Salah satu kasus pelanggaran berat HAM yang pernah terjadi adalah penghilangan paksa 13 aktivis yang gencar mengkritik rezim Soeharto. Widji Widodo atau populer dengan nama Wiji Thukul adalah salah satu aktivis yang hilang pada masa kekacauan massal tersebut. Lewat puisi dan orasinya, Wiji getol mengkritik pemerintah yang otoriter dan sewenang-wenang.

Wiji lahir di Solo, 26 Agustus 1963 dan terkenal sebagai penyair dan aktivis Jaringan Kerja Kebudayaan Rakyat (Jakker) serta Partai Rakyat Demokratik (PRD). Beberapa puisinya yaitu: Sajak Suara, Sajak kepada Bung Dadi, Apa Guna, Lingkungan Kita si Mulut Besar dan Nyanyian Akar Rumput. (Baca Juga: FOKUS Menanti Sikap Jokowi soal Mei 98)

ADVERTISEMENT

SCROLL TO CONTINUE WITH CONTENT

Saudara Wiji, Zaenal Muttaqin, sampai kini aktif menggalang persatuan di antara keluarga korban. Di Ikatan Orang Hilang Indonesia (IKOHI), Zaenal menjabat sebagai sekretaris umum.

Lewat organisasi tersebut, Zaenal masih aktif melakukan perjuangan demi sebuah pengakuan, yang tak lain adalah pengakuan dari negara atas kasus-kasus pelanggaran berat HAM. (Baca Juga: Tak Diakui Negara, Korban Perkosaan Mei 98 Pilih Bungkam)

Sudah delapan tahun lamanya, Zaenal melakukan aksi Kamisan di depan Istana Negara. Terkadang ia mengaku lelah namun ia dengan yakin mengatakan tidak akan berhenti begitu saja.

"Di Argentina, para keluarga korban kasus Plaza de Mayo berjuang selama 25 tahun. Akhirnya, kasus itu pun diungkap. Ini jadi contoh untuk kami. Bagi kami, Kamisan selama delapan tahun belum seberapa," katanya kepada CNN Indonesia, saat ditemui di Mal Citra Klender, Jakarta Timur, Selasa (12/5).

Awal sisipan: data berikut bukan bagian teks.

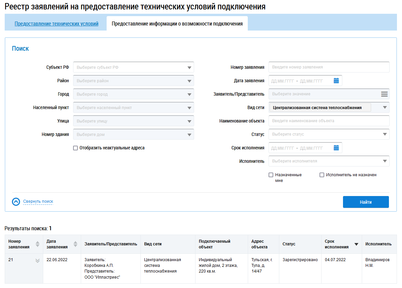The image size is (402, 288).
Task: Check the Назначенные мне checkbox
Action: pyautogui.click(x=271, y=175)
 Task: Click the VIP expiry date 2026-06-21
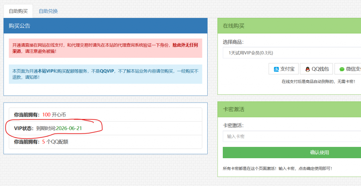point(69,128)
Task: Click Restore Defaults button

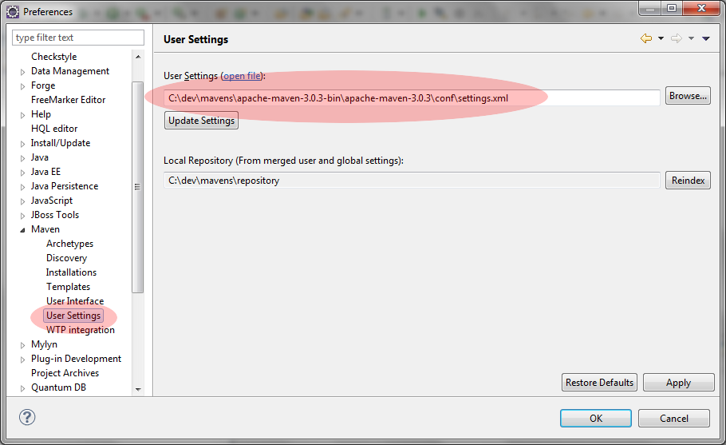Action: tap(599, 383)
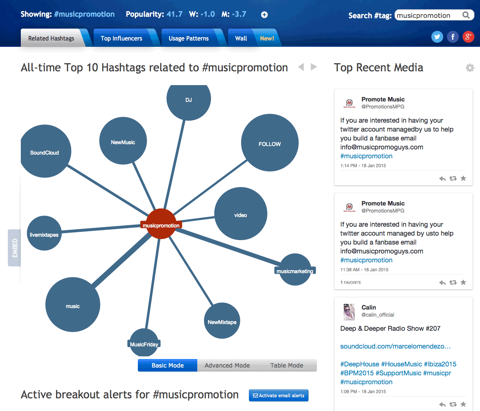The height and width of the screenshot is (411, 480).
Task: Reply to the first Promote Music tweet
Action: [x=442, y=179]
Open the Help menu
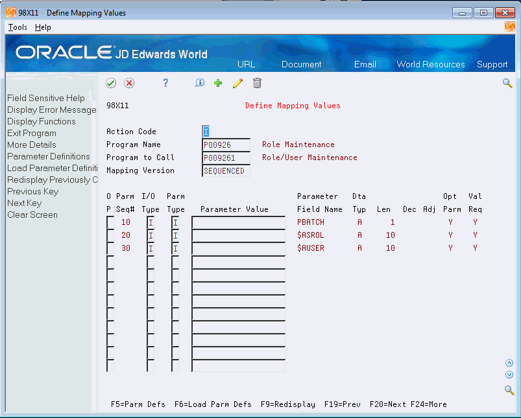Image resolution: width=521 pixels, height=418 pixels. tap(43, 27)
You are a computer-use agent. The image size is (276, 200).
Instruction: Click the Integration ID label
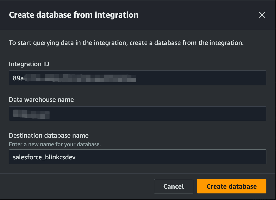click(29, 64)
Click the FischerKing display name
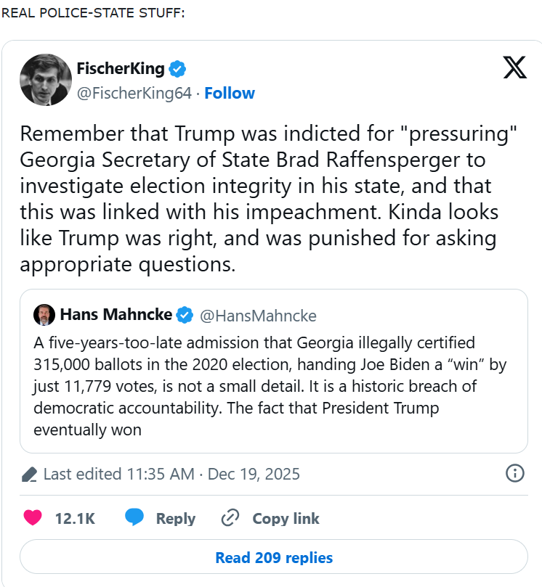The image size is (542, 587). (121, 70)
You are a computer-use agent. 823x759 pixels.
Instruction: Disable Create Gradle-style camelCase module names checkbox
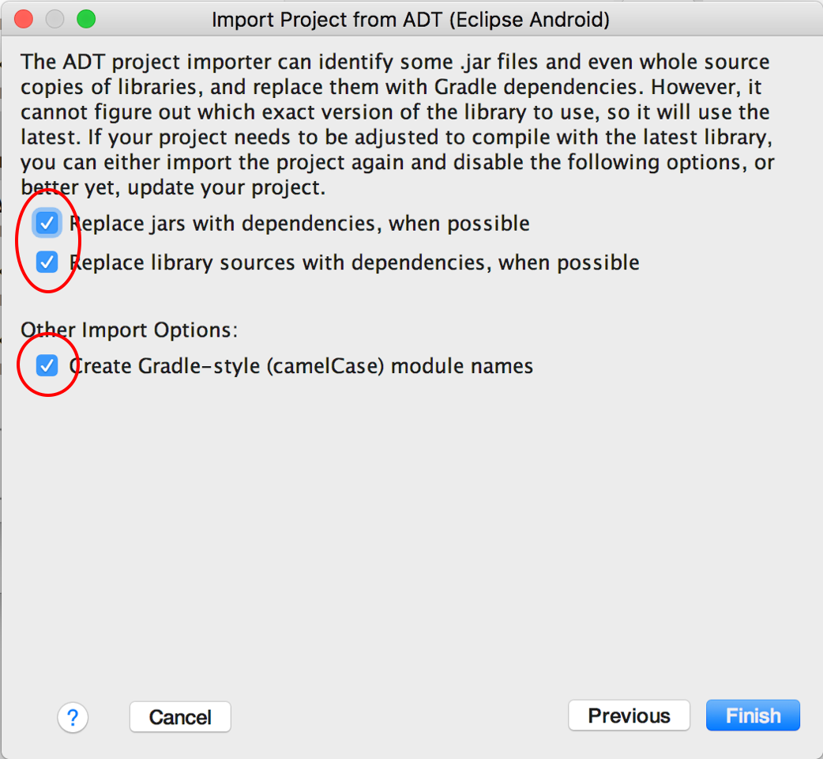(x=47, y=365)
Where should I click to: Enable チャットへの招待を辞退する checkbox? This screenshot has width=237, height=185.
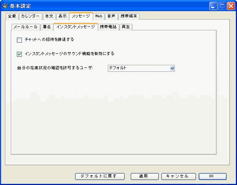click(20, 40)
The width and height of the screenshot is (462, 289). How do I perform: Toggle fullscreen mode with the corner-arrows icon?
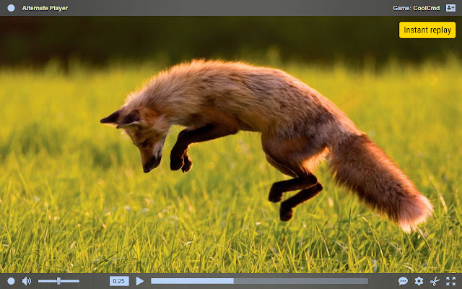(x=450, y=281)
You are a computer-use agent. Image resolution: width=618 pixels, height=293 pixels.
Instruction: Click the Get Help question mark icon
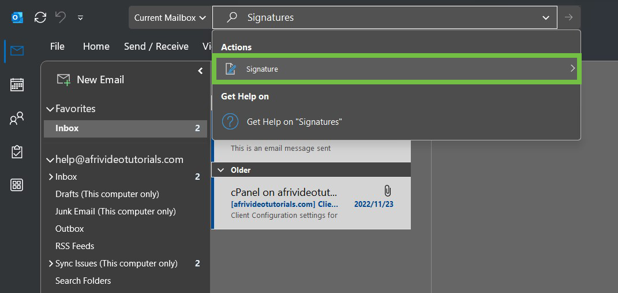coord(230,121)
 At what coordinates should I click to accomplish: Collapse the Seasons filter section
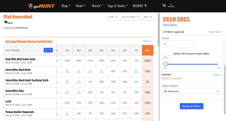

Zaenal masih ingat betul sosok Wiji. Sebelum Wiji menghilang pada 1998, usia Zaenal 17 tahun. Di matanya, Wiji adalah sosok yang humoris di tengah keluarganya. "Namun, ketika dia sedang berorasi, dia terlihat sebagai sosok yang keras," kata Zaenal. (Baca Juga: Tabur Bunga Tragedi Mei 98 di Pemakaman Tanah Kusir)

Intimidasi sudah lama dirasakan Wiji lantaran pemikiran kritisnya. Maka tak heran, kala itu, Wiji kerap berpindah-pindah tempat karena ancaman-ancaman yang menghantuinya.

"Namun, ia terus berkomunikasi dengan keluarga di saat ia berpindah-pindah. Barulah pada Februari 1998, kami benar-benar kehilangan komunikasi dengannya. Wiji hilang," kata Zaenal mengenang.

Salah satu hal yang berkesan dari seorang Wiji bagi Zaenal adalah kesederhanaannya dan kepeduliannya terhadap lingkungan sekitarnya. "Dia memang dari lingkungan komunitas miskin yang bekerja serabutan. Namun, ia menggerakkan kesenian anak muda dan aktif dalam perjuangan penaikan upah buruh," katanya.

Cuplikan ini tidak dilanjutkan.